At various times in the text, Father Lange remarks, in effect, that “It’s not about me!” Rather, it’s about faith and God’s grace, how important and indeed necessary they are, and how they literally make life worth living. Father Lange certainly shows that they have made his life worth living—and worth recounting too, for the benefit of others, especially for those he calls wayward Christians. If God could save him—and by save here is meant not only eternal salvation, but rescue from an aimless and empty life here and now—why could he not save you or me as well? That, in fact, is precisely what God wants to do for all of us; he wants to save us from ourselves—if only you and I will respond to his love, abundantly offered to everyone, and cooperate! This is an important part of the message that Father Lange never tires of repeating.
The book is also about the Catholic priesthood to which Father Lange aspired, and that he attained. With God’s help he overcame many shortcomings, difficulties, and traumas to become a priest. This is all recounted in loving detail in these pages. Father Lange reveres the priesthood, and treats it with a kind of awe even after all the years he himself has now been a priest.
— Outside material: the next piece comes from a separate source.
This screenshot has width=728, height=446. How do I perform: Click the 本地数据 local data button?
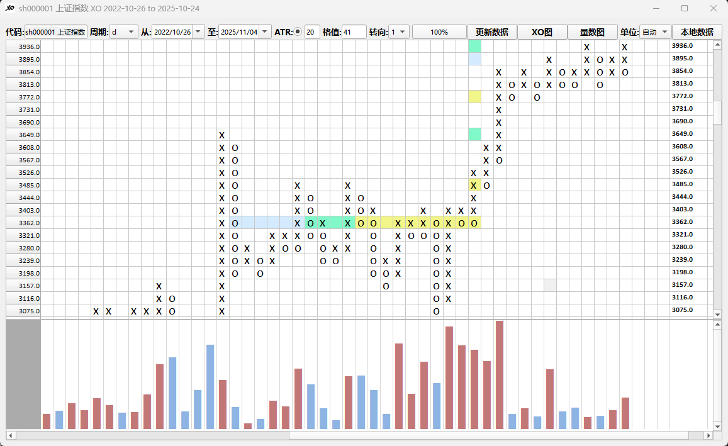tap(697, 32)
As an author Father Lange presents himself, perhaps exaggeratedly, as a simple, down-to-earth average man, with, however, as he tells the story, more than average flaws, shortcomings, and brokenness. He was away from the faith for a number of years, living an aimless, undisciplined, and even sometimes dissolute life. He is quite frank about all this. Yet through a return to the faith of his childhood, and by God’s grace, as he makes clear, he proved able to become a priest and a pastor in a position to help others in his turn, especially by orienting them towards the same faith in Jesus Christ, in his church, and in the graces that come from faithful Catholic practice and participation in the sacraments that he has experienced in his own life.
Just as the long pontificate of Blessed Pope John Paul II demonstrated again that any authentic Catholic faith is also necessarily Marian, so Father Lange is fervent in his devotion to the Blessed Virgin Mary, whom he believes has intervened in his life.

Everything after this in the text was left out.